■ **TASK DETAILS**
Repeat back every line of the data, exactly.

Extracted records

Segment Open

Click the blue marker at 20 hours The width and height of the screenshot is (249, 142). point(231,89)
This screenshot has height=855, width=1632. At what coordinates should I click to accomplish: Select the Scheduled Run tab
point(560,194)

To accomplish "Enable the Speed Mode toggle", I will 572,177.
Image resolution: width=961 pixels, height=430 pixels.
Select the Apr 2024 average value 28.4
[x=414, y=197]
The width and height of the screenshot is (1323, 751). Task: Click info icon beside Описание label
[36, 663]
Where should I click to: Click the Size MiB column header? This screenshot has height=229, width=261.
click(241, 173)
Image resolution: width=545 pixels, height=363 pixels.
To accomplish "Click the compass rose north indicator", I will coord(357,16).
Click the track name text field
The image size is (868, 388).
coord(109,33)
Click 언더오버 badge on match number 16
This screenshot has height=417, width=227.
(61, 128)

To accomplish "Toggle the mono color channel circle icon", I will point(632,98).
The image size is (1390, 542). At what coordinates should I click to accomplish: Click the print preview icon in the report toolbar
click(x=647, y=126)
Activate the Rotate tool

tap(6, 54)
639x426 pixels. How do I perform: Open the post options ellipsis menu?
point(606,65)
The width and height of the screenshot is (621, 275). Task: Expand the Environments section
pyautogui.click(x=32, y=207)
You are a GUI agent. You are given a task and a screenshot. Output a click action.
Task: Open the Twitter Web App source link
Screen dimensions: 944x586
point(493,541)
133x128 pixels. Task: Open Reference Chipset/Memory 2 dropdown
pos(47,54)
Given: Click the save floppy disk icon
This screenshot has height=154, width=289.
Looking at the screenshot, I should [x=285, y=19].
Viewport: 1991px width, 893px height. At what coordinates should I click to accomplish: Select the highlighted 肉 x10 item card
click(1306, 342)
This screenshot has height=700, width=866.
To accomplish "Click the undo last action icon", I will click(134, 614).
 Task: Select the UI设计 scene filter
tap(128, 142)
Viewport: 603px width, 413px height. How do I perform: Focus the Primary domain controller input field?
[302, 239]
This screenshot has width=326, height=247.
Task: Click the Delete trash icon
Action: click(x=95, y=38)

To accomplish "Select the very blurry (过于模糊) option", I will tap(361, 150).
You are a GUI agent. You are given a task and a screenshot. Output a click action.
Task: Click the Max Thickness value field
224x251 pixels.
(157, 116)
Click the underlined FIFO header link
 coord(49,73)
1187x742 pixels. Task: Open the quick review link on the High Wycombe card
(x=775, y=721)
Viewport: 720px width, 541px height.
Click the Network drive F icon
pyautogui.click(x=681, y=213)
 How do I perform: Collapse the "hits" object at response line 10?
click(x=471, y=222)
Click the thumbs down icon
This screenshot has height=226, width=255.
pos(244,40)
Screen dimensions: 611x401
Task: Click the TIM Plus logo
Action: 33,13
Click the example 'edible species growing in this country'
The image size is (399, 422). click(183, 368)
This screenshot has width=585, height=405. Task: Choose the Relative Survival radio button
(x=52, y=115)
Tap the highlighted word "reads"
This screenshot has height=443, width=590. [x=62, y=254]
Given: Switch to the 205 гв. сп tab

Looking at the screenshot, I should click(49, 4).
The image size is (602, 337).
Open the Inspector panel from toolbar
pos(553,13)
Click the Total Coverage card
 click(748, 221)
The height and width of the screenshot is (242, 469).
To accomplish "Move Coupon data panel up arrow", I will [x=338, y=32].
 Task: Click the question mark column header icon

Segment Closed

■ **EXERCISE RESULT**
Click the blue marker at 20 hours The width and height of the screenshot is (249, 142). point(231,89)
This screenshot has height=855, width=1632. At what coordinates should I click to accomplish: Select the Scheduled Run tab
point(560,194)

To accomplish "Enable the Speed Mode toggle", I will 572,177.
Image resolution: width=961 pixels, height=430 pixels.
Select the Apr 2024 average value 28.4
[x=414, y=197]
The width and height of the screenshot is (1323, 751). Task: Click info icon beside Описание label
[36, 663]
Where should I click to: Click the Size MiB column header? This screenshot has height=229, width=261.
click(241, 173)
Image resolution: width=545 pixels, height=363 pixels.
To accomplish "Click the compass rose north indicator", I will coord(357,16).
Click the track name text field
The image size is (868, 388).
coord(109,33)
Click 언더오버 badge on match number 16
This screenshot has height=417, width=227.
(61, 128)

To accomplish "Toggle the mono color channel circle icon", I will point(632,98).
The image size is (1390, 542). At what coordinates should I click to accomplish: Click the print preview icon in the report toolbar
click(x=647, y=126)
Activate the Rotate tool

tap(6, 54)
639x426 pixels. How do I perform: Open the post options ellipsis menu?
point(606,65)
The width and height of the screenshot is (621, 275). Task: Expand the Environments section
pyautogui.click(x=32, y=207)
You are a GUI agent. You are given a task and a screenshot. Output a click action.
Task: Open the Twitter Web App source link
Screen dimensions: 944x586
point(493,541)
133x128 pixels. Task: Open Reference Chipset/Memory 2 dropdown
pos(47,54)
Given: Click the save floppy disk icon
This screenshot has height=154, width=289.
Looking at the screenshot, I should [x=285, y=19].
Viewport: 1991px width, 893px height. At what coordinates should I click to accomplish: Select the highlighted 肉 x10 item card
click(1306, 342)
This screenshot has height=700, width=866.
To accomplish "Click the undo last action icon", I will click(134, 614).
 Task: Select the UI设计 scene filter
tap(128, 142)
Viewport: 603px width, 413px height. How do I perform: Focus the Primary domain controller input field?
[302, 239]
This screenshot has width=326, height=247.
Task: Click the Delete trash icon
Action: click(x=95, y=38)

To accomplish "Select the very blurry (过于模糊) option", I will tap(361, 150).
You are a GUI agent. You are given a task and a screenshot. Output a click action.
Task: Click the Max Thickness value field
224x251 pixels.
(157, 116)
Click the underlined FIFO header link
 coord(49,73)
1187x742 pixels. Task: Open the quick review link on the High Wycombe card
(x=775, y=721)
Viewport: 720px width, 541px height.
Click the Network drive F icon
pyautogui.click(x=681, y=213)
 How do I perform: Collapse the "hits" object at response line 10?
click(x=471, y=222)
Click the thumbs down icon
This screenshot has height=226, width=255.
pos(244,40)
Screen dimensions: 611x401
Task: Click the TIM Plus logo
Action: 33,13
Click the example 'edible species growing in this country'
The image size is (399, 422). click(183, 368)
This screenshot has width=585, height=405. Task: Choose the Relative Survival radio button
(x=52, y=115)
Tap the highlighted word "reads"
This screenshot has height=443, width=590. [x=62, y=254]
Given: Switch to the 205 гв. сп tab

Looking at the screenshot, I should click(49, 4).
The image size is (602, 337).
Open the Inspector panel from toolbar
pos(553,13)
Click the Total Coverage card
 click(748, 221)
The height and width of the screenshot is (242, 469).
To accomplish "Move Coupon data panel up arrow", I will [x=338, y=32].
 Task: Click the question mark column header icon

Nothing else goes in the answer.